PSICOTERAPIE RISCHIOSE
Questa possibilità non è compresa nell’opinione corrente. «Al peggio, male non fa», si pensa comunemente delle varie terapie della parola. Proprio il nuovo studio americano, condotto alla Western Psychiatric Institute and Clinic dell’Università di Pittsburgh e guidato dalla dottoressa Tina Goldstein, indica tra i fattori di rischio un prolungato o reiterato ricorso a visite e terapie psicologiche. Possibile? «Evidentemente sì», risponde Maina, «o perché il tipo di trattamento praticato è incongruo o forse, e soprattutto (lo studio non specifica), se la psicoterapia è scelta in alternativa all’impiego di farmaci. E’ vero che in questi giovanissimi pazienti bisogna ricorrere agli antidepressivi con cautela, ma si possono impiegare gli stabilizzatori dell’umore, che sono le sostanze d’elezione per fermare il saliscendi dell’umore su e giù». Per esempio quali? «Sali di litio, acido valproico, lamotrigina, carbamazepina». Altri segni premonitori di un possibile tentativo di suicidio in un bambino o giovanissimo riscontrati dallo studio americano (che è stato condotto seguendo i giovani nell’arco di 5 anni) figurano: un esordio grave della depressone, una storia di depressione in famiglia, l’uso di droghe, sintomi di umore misti (stati misti).

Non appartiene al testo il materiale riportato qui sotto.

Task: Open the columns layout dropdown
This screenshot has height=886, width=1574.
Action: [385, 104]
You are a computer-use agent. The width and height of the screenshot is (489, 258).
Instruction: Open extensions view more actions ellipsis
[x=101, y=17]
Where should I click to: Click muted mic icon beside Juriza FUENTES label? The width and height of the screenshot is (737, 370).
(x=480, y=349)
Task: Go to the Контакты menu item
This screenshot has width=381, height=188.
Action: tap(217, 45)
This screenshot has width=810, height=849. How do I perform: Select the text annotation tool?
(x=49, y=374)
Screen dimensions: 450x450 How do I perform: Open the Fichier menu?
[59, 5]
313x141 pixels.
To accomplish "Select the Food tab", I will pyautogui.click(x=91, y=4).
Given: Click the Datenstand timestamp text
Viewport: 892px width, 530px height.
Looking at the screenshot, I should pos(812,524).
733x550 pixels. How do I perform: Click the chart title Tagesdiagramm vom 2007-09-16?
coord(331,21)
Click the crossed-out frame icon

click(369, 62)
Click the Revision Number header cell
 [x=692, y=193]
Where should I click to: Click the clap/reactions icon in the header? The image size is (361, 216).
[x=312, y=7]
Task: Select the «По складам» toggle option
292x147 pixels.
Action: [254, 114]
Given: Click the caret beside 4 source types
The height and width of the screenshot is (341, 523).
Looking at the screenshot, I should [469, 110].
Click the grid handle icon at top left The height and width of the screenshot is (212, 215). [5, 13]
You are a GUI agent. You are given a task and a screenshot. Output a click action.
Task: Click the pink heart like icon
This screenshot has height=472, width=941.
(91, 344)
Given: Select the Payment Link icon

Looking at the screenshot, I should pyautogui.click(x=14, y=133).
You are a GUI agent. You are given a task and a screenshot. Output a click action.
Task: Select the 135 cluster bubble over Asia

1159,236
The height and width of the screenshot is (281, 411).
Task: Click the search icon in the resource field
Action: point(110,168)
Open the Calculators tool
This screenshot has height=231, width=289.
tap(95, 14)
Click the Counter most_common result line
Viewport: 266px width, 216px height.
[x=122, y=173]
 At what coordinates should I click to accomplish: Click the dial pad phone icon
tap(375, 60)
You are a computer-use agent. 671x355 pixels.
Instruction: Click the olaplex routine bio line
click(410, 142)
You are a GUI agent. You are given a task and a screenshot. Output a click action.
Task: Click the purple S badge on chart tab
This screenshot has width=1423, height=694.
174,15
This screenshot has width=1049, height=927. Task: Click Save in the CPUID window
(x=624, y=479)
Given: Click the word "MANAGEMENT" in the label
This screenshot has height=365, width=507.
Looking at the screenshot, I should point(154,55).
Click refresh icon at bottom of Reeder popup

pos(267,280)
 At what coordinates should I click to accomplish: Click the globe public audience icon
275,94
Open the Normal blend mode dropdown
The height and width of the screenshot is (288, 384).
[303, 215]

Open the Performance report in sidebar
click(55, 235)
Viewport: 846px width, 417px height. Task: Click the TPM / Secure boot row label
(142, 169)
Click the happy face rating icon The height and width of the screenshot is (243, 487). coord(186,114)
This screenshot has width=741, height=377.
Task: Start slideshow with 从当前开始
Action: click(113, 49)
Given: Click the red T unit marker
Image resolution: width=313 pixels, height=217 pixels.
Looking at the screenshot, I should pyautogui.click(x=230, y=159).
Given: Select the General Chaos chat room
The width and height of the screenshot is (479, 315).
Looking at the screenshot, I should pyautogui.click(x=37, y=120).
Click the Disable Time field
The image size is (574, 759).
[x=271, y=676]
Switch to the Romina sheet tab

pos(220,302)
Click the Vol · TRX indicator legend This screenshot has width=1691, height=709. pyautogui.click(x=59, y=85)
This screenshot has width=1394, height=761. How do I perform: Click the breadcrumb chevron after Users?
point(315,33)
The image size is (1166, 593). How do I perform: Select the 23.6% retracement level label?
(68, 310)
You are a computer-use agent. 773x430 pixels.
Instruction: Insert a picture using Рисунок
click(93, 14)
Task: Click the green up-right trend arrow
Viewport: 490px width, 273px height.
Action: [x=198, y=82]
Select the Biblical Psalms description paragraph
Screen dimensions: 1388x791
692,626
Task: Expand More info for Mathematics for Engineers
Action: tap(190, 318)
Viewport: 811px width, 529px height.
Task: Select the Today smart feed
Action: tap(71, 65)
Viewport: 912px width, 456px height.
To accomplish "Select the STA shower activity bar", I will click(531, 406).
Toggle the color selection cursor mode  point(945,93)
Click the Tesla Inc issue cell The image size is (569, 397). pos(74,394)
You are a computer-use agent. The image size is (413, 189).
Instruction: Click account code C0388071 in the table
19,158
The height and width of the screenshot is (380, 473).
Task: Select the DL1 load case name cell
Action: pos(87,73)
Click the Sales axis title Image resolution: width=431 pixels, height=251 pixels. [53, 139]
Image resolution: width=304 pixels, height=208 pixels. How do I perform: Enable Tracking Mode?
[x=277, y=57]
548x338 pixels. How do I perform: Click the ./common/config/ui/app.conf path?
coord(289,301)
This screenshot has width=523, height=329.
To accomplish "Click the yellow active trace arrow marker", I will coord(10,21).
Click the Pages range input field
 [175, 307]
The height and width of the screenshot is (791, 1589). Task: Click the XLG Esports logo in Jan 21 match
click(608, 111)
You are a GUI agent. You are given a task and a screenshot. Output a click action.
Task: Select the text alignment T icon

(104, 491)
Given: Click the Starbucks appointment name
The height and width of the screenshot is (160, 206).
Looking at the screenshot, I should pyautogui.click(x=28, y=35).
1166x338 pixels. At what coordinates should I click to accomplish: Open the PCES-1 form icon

NON SOTTOVALUTARE I SEGNALI
Professor Maina, che cosa si può suggerire a chi ha figli giovani “disturbati”? «L’adolescenza, che comunemente viene definita età difficile, lo è anche da interpretare sotto il profilo diagnostico. Le stranezze dei ragazzi possono sembrare sintomi di crescita, disturbi prodotti appunto dall’età», afferma l'esperto. Che consiglio dare a genitori di un figlio giovanissimo che diventa “strano”? «Anche se i segni sono lievi, non vanno sottovalutati», è la risposta.« Bisogna intervenire, ma non correndo subito dallo psicologo. Occorre uno specialista che faccia la diagnosi. Solo dopo viene la scelta della cura. Se lo psichiatra dice che non c’è disturbo bipolare, che si tratta di una crisi adolescenziale, allora può essere indicata una cura psicologica. Ma se la diagnosi è di disturbo bipolare, altro è l’intervento, come abbiamo già detto». Aggiungiamo che va ricordato che la depressione bipolare è quella a più alto tasso di suicidio e che il suicidio è la seconda causa di morte, dopo gli incidenti stradali, tra ragazzini e giovani.